• [What the task asks]:
What you return should be each line of the data containing the string "computer".

• [Record set]:

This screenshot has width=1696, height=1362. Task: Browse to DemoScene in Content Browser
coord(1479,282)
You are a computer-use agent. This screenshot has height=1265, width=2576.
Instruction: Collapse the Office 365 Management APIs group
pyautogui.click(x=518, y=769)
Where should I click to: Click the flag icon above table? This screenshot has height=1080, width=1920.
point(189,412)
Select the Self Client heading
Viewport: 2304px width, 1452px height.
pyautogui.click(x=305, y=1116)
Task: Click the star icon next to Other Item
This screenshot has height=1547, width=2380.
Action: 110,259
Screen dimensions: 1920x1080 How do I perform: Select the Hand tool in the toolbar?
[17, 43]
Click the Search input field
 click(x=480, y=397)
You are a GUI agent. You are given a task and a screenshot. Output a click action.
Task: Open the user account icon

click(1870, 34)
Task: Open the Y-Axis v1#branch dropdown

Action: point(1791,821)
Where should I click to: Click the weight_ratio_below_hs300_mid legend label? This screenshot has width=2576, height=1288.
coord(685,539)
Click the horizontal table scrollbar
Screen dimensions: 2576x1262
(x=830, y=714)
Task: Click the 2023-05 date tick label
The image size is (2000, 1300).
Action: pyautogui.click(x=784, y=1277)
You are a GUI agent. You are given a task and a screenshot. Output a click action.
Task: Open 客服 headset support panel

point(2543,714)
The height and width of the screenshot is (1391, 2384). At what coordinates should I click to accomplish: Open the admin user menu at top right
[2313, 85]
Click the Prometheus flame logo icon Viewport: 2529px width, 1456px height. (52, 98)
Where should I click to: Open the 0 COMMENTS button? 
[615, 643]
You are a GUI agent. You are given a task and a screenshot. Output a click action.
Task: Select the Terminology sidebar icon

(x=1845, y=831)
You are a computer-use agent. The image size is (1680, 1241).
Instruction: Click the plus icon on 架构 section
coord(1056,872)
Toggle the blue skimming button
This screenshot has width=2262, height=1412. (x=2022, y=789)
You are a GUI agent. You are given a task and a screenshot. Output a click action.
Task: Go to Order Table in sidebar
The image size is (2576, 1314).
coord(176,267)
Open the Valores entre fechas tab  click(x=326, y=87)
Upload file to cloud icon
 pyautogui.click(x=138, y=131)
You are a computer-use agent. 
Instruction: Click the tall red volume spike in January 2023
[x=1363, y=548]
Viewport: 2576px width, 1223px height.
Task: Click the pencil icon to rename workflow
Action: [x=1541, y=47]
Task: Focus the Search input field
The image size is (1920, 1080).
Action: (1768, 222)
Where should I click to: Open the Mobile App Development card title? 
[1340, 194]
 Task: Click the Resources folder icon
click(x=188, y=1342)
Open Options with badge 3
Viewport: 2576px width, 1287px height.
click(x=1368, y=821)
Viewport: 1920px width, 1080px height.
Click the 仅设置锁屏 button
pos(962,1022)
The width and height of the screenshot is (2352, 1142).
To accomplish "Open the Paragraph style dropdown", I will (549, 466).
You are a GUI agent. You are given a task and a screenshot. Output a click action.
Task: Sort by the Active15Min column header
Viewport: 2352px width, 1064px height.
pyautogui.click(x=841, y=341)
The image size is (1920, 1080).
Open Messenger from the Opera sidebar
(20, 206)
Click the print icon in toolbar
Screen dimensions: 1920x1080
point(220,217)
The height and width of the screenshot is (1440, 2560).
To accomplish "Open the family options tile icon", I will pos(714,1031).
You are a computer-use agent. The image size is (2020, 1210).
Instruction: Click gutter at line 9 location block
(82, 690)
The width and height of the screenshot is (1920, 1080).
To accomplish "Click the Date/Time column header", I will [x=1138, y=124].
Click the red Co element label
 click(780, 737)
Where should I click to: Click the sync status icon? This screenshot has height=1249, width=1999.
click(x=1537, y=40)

• [Answer for this exercise]:
You are a computer-use agent. This screenshot has height=1265, width=2576.
You are a computer-use agent. The image size is (1680, 1241).
You are a computer-use agent. 
You are a computer-use agent. The image size is (2020, 1210).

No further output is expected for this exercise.